Where would the streetcar go? I never realised how narrow this tract of land truly is. Of course there are answers to this question, but if this was to be the ONLY land allotted for the project, then the streetcar would generally have to hug the western side of the property I think, and even then the amount of park land would be incredibly meagre, and pretty much untenable for certain stretches. If they bought out all the Rathbun’s crap up past Irwin, repurposed Paris On Ponce as a station-type building, etc., then it becomes much more doable. As it stands, this’d be a skinny park without the actual Beltline, and with it… fugghedaboudit.
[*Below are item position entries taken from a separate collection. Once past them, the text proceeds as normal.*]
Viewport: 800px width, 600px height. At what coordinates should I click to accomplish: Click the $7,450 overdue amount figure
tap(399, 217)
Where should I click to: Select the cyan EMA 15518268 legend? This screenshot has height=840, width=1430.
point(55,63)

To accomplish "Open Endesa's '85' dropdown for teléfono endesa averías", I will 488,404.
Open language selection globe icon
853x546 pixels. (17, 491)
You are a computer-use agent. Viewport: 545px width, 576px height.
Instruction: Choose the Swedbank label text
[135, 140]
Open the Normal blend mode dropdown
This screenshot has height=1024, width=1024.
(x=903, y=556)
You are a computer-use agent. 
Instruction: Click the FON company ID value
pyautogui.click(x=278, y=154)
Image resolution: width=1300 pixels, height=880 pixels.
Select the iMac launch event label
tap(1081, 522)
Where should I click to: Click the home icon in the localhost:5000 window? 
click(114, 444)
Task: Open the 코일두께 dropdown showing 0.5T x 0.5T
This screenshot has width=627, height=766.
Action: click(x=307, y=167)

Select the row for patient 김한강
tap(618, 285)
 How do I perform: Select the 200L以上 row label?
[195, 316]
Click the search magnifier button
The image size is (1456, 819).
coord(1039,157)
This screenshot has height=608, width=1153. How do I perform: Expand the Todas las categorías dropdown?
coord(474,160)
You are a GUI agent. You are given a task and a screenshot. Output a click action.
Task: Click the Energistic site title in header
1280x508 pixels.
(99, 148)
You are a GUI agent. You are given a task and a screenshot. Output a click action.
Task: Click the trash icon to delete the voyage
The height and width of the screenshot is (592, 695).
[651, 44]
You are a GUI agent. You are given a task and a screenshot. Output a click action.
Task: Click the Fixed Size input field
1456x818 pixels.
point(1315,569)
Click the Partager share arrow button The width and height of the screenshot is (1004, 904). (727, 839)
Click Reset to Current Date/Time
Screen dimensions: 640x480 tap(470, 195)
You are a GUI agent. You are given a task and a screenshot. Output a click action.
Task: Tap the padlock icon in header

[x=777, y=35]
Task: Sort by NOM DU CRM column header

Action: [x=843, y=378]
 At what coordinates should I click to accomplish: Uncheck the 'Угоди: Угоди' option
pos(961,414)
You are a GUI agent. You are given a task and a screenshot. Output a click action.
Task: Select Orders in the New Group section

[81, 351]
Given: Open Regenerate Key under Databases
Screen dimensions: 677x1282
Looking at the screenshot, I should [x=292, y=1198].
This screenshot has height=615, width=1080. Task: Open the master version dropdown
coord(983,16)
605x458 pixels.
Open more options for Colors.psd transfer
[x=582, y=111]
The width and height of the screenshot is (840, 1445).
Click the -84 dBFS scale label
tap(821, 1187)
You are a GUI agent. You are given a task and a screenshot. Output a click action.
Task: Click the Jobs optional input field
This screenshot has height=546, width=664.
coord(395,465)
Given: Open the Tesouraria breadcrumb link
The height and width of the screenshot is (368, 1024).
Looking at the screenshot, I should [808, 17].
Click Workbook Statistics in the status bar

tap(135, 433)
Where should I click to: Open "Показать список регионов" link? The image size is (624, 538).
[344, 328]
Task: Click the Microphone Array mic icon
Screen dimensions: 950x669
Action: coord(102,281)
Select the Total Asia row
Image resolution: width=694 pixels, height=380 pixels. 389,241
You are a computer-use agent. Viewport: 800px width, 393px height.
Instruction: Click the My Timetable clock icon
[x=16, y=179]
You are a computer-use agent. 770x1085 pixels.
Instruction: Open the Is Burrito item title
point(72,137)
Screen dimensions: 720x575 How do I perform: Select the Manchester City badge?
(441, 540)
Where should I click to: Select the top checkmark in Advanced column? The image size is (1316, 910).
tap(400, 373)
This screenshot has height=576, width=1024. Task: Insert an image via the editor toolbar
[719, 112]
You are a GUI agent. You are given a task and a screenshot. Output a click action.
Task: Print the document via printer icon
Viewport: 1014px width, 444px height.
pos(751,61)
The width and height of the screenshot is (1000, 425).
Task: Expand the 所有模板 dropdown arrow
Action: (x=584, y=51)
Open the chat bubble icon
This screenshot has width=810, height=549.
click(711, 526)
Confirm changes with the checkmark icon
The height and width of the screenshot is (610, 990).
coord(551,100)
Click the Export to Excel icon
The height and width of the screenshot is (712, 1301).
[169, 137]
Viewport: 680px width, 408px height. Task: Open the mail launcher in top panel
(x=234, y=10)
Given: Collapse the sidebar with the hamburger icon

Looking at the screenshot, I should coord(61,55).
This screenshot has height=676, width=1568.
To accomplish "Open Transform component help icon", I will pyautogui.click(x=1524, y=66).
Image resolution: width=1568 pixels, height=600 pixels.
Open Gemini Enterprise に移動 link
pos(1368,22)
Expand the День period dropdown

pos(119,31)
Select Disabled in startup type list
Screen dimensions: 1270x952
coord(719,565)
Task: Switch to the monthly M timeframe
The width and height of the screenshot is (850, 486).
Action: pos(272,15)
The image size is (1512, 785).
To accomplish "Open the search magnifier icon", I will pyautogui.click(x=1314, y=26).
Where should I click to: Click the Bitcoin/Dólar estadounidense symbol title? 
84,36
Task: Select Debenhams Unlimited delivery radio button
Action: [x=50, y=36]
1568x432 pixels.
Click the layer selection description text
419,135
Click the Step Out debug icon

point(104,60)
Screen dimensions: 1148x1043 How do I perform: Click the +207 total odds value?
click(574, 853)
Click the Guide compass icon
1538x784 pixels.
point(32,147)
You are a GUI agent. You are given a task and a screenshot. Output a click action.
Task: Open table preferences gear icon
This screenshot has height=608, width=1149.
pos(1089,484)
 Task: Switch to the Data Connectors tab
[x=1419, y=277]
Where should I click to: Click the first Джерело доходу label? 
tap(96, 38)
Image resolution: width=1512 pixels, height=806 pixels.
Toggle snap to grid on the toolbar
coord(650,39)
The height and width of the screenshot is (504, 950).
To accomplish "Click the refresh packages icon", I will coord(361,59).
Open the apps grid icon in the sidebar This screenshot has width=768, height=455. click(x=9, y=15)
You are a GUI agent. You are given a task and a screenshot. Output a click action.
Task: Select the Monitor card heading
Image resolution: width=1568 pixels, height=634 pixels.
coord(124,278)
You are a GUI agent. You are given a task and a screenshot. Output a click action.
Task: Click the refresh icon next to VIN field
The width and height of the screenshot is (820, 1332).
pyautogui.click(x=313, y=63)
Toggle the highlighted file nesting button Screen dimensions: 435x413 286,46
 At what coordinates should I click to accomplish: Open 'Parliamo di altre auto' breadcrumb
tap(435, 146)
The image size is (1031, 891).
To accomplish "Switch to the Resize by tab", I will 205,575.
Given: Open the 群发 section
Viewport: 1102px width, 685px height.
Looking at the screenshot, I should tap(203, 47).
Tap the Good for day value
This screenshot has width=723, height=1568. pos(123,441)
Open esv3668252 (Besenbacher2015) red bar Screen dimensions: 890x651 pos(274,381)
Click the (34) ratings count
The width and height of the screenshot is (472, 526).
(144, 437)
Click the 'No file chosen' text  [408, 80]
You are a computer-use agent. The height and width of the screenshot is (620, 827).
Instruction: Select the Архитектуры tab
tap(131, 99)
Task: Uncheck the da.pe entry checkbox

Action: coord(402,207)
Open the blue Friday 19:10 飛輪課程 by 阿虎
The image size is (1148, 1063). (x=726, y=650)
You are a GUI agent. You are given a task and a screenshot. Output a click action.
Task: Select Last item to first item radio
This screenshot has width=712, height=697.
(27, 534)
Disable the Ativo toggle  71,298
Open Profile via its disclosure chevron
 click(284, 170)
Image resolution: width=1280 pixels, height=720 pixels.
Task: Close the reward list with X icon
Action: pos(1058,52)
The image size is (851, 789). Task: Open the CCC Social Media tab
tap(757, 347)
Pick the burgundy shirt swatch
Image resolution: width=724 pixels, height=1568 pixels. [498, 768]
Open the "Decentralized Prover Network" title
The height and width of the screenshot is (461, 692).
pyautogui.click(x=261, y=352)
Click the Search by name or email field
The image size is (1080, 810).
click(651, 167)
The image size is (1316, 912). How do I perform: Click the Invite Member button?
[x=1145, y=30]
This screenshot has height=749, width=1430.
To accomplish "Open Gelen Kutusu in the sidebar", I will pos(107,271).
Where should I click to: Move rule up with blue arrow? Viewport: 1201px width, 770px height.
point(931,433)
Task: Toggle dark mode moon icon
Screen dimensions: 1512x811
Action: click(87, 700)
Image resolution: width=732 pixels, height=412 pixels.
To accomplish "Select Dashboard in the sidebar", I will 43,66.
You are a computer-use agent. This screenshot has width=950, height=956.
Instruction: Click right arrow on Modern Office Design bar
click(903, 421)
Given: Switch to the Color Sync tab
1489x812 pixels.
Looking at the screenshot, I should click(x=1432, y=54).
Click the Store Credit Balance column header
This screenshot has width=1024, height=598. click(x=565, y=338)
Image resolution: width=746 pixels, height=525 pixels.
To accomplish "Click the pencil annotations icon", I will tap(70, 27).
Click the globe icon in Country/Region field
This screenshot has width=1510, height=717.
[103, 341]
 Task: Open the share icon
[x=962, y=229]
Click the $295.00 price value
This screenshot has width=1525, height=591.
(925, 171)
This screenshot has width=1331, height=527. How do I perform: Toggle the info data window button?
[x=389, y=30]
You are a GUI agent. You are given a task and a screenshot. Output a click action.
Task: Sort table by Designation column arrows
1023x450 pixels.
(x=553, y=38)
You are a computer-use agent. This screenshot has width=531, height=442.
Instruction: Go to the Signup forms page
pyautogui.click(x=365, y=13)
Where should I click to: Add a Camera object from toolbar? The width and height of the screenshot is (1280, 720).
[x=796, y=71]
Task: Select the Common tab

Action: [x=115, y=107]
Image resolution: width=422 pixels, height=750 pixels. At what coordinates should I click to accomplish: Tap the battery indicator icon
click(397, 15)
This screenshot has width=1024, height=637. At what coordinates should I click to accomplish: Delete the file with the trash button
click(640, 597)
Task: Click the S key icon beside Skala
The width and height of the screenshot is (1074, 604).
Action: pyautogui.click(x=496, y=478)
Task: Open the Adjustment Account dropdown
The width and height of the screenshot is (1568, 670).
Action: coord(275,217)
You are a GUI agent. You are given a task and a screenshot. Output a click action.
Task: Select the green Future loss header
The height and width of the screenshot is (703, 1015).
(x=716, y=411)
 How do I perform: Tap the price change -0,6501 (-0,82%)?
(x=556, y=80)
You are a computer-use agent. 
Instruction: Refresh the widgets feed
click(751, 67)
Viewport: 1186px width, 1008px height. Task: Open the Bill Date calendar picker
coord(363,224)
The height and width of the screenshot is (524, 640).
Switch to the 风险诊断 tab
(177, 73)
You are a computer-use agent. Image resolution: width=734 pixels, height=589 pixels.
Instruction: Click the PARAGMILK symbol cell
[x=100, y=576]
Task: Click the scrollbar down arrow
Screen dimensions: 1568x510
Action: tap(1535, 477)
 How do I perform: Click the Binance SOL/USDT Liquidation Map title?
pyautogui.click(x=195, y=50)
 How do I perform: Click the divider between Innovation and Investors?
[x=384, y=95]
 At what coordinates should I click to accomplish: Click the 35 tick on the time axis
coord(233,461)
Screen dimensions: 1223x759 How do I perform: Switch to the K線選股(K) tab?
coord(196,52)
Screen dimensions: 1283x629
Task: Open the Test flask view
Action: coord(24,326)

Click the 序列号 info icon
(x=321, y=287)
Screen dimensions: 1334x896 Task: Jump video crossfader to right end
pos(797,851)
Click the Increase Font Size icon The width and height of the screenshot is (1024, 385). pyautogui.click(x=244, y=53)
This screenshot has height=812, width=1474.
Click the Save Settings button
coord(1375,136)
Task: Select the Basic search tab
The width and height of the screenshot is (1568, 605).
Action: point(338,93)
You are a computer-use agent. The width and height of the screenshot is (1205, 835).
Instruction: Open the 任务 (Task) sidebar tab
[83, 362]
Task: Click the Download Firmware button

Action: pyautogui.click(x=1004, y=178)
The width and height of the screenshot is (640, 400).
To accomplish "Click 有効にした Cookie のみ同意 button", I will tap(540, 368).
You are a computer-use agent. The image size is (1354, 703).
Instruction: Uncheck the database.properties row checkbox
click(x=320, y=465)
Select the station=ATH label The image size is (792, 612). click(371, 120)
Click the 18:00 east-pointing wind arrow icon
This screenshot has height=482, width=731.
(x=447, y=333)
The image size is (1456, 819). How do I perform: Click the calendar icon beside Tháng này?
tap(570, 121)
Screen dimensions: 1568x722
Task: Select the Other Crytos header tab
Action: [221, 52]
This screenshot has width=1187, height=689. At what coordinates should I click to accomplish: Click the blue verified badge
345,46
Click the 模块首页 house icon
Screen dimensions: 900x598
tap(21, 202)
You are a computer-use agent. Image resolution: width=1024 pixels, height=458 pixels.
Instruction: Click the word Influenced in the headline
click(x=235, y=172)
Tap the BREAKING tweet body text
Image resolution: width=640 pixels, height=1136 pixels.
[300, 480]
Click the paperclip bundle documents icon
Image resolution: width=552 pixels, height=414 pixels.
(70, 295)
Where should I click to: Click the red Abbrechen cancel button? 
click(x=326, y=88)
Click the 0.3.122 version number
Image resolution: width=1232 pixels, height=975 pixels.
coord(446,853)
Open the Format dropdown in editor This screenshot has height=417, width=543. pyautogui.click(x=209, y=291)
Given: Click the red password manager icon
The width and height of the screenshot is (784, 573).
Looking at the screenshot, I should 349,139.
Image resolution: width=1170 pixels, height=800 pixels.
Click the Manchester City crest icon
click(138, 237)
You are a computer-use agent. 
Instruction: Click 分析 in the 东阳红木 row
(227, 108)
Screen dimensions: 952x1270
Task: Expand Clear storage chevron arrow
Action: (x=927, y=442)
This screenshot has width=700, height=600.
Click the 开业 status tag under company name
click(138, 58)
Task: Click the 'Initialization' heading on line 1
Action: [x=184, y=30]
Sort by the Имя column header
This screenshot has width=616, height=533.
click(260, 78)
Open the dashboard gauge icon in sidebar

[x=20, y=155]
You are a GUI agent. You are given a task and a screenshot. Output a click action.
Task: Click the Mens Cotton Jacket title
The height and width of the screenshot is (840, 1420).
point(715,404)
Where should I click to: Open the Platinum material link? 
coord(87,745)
(Read C’s full, unedited email here)
The previous rail is probably too old to have been used, with the wrong standard of spacing or something to that effect, so it makes sense that the rail would be torn out and new track would be laid (hehee) once construction and implementation began for the route. But after looking at the Project Overview Map for that section, it remains unclear as to where the rail will actually be. The key notes both “Trail” and “Corridor” but there’s no distinct markings for the proposed rail line or any stops. According to Wikipedia:
The original focus of the BeltLine thesis was on establishing a light rail link around the central portion of the city. MARTA, the Metropolitan Atlanta Rapid Transit Authority, has undertaken an Inner Core Study to determine the best transit opportunities in the Belt Line area. The study includes the Belt Line proposal, a “C-Loop” proposal that would rely largely on highway and street right of way, and several other potential alignments to determine an optimal transit proposal.
I’d really like to get my hands on that study. At this point, it seems that the rail is long-forgotten aspect of this whole BeltLine idea, and the focus has instead shifted to parks and trails. Great for pedestrians and cyclists (once it’s finished), I suppose. But what about the rail? Parks and trails don’t make a city great, nor more convenient for the majority of it’s residents. In cities where parks are famous, like New York’s Central Park, transit is long-established and can be considered a reliable fact of life. If Atlanta plans on being the Cultural Capital of The South, the focus needs to shift from parks and art, and toward moving the people who live and visit here, moving them toward the optional parks and art. Furthermore, I feel that the in-the-meantime focus on art and parks is ultimately a distraction from the truth: We have been derailed.